The following bags weigh 2lbs or under but have varying prices and temperature ratings.


Therm-a-Rest Hyperion 20F Ultralight Down Bag

This is by far the best sleeping bag for Bug Out Bags.

Why?

Because it is incredibly light at only 1lb, 4oz, yet has a lower limit of 20F. It packs down to just 6×8 inches.

The secret to the bag’s weight/warmth ratio is the high-quality down used. It also uses an intelligent design that utilizes space perfectly.

The only potential downside is that it is narrow, so it might not be the best solution for heavier people or people with broad shoulders.

As you’d expect with a lightweight sleeping bag rated for such low temperatures, the bag isn’t cheap — but it is worth it if you can afford it.

Features:

  • 900 down fill
  • Lower limit 20F
  • 1lb 12oz (short) or 1lb 13oz( long), 1lb 15oz (extra long)
  • Box baffle stitching
  • Three sizes: 5’6″, 6′, and 6’6″
  • Water-resistant down
  • Compresses to 6×8” (regular)
  • Full down collar

North Face Eco Trail 0F Synthetic Bag

The North Face Eco Trail 0F bag is a good choice if weight isn’t an issue.

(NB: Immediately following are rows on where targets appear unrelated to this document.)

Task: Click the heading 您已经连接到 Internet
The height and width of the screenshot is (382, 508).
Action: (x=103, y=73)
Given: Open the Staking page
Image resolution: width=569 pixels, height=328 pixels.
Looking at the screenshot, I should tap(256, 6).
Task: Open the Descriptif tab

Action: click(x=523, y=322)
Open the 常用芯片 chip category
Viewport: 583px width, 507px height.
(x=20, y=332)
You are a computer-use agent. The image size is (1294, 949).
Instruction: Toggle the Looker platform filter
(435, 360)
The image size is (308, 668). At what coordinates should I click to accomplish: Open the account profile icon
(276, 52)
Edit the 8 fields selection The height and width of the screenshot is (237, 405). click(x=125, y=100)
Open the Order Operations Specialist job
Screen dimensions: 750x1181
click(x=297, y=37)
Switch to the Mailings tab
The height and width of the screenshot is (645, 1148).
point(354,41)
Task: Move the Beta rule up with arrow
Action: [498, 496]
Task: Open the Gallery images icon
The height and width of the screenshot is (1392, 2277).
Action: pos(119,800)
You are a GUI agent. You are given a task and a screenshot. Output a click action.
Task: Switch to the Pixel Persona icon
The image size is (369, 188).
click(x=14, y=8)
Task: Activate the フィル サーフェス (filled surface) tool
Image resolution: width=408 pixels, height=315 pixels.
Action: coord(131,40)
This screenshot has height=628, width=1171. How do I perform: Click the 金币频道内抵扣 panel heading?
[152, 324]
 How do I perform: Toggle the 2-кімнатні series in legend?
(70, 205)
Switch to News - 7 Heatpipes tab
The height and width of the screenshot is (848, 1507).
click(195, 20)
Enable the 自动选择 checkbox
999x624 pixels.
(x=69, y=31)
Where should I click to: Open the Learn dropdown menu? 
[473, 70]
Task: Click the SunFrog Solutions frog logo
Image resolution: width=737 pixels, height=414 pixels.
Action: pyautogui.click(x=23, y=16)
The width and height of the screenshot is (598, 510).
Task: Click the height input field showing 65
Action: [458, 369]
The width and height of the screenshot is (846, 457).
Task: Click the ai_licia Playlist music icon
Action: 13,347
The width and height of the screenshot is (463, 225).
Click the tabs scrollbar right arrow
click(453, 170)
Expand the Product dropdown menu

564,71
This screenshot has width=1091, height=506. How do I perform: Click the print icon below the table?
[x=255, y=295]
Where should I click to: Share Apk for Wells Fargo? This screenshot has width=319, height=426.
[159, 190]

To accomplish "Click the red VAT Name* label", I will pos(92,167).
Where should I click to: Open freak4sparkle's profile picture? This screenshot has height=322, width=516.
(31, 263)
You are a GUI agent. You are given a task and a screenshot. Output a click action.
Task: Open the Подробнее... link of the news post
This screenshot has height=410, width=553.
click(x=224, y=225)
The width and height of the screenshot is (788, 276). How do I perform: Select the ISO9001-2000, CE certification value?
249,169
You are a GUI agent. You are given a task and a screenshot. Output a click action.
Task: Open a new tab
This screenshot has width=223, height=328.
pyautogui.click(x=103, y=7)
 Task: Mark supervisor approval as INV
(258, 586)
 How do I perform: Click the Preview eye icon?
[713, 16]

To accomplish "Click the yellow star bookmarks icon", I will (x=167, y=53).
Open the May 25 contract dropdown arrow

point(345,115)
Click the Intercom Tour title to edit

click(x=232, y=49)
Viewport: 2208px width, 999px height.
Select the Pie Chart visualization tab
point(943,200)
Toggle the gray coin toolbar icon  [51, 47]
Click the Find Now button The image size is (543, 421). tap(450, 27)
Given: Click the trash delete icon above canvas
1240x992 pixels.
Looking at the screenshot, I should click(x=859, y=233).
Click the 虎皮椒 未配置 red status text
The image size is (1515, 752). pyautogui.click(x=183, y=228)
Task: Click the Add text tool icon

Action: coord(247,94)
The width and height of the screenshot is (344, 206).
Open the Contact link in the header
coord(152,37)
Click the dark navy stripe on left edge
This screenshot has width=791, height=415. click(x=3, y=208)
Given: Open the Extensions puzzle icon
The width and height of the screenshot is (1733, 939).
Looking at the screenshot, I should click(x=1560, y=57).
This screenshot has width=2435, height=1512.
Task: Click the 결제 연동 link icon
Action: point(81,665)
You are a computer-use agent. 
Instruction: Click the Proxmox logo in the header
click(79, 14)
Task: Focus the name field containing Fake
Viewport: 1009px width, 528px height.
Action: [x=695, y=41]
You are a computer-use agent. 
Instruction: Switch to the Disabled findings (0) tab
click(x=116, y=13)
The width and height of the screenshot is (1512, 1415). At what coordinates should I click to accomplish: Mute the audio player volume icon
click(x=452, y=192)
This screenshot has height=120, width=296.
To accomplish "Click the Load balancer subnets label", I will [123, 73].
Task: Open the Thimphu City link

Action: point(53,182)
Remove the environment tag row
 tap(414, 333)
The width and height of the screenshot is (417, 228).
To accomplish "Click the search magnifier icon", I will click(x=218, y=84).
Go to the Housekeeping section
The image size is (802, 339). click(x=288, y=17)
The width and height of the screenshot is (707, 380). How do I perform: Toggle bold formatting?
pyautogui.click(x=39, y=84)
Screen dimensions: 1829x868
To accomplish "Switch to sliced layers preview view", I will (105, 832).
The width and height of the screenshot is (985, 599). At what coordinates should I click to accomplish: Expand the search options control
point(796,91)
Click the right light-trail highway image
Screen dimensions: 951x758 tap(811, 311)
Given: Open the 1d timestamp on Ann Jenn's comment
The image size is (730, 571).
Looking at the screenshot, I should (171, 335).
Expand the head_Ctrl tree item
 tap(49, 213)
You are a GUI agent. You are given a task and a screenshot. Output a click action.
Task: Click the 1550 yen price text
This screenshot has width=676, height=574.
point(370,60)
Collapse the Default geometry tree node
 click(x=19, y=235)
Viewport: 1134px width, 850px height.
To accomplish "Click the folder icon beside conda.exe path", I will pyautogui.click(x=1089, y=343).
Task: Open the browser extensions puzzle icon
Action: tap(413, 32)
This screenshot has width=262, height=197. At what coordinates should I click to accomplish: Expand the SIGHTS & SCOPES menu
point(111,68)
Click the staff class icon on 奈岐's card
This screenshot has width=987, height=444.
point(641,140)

It is made from synthetic materials, so you don’t have to worry about it getting wet like you would with a down bag. It is wider than most sleeping bags and will also fit large people.

North Face also makes 20F and 35F versions of this bag, which are lighter in weight. They will still be too heavy for most bug out bags, but it’s hard to beat the price and still have this good of a temperature rating.

Features:

  • Polyester fill
  • Lower limit 0F
  • Fits 6′ (regular) or 6’6″ (long) or 7′ (X-long)
  • 5lbs 8oz (regular)
  • Extended width at knees
  • Draft collar
  • Vaulted footbox

Leave a comment

  1. Thanks for the article. Backpacking quilts may be a good compromise for bigger individuals who do not want to be limited to carrying pounds of wool with them. They usually have some form of toe box and just omit the insulation between the body and sleeping pad, which gets crushed anyway, essentially like if you zipped a mummy bag to your knees and rotated it 90 degrees to wrap it around yourself like a blanket. Quilts are also good for people who feel claustrophobic in mummy bags.

    I also want to add that in my experience at least, no matter what coating is on your down fill if it gets damp or wet you will be cold. Water resistant is better than untreated but if moisture is a potential factor, for a survival bag I’d skip it.

    Reply
    • Agree: I love my down jacket (don’t have a down sleeping bag) but wouldn’t recommend down to anyone who doesn’t have experience in wet, crappy conditions. Wool is the safer bet, albeit much heavier. I have yet to try a backpacking quilt, but I’ve heard very good things about them — especially from hammock backpackers.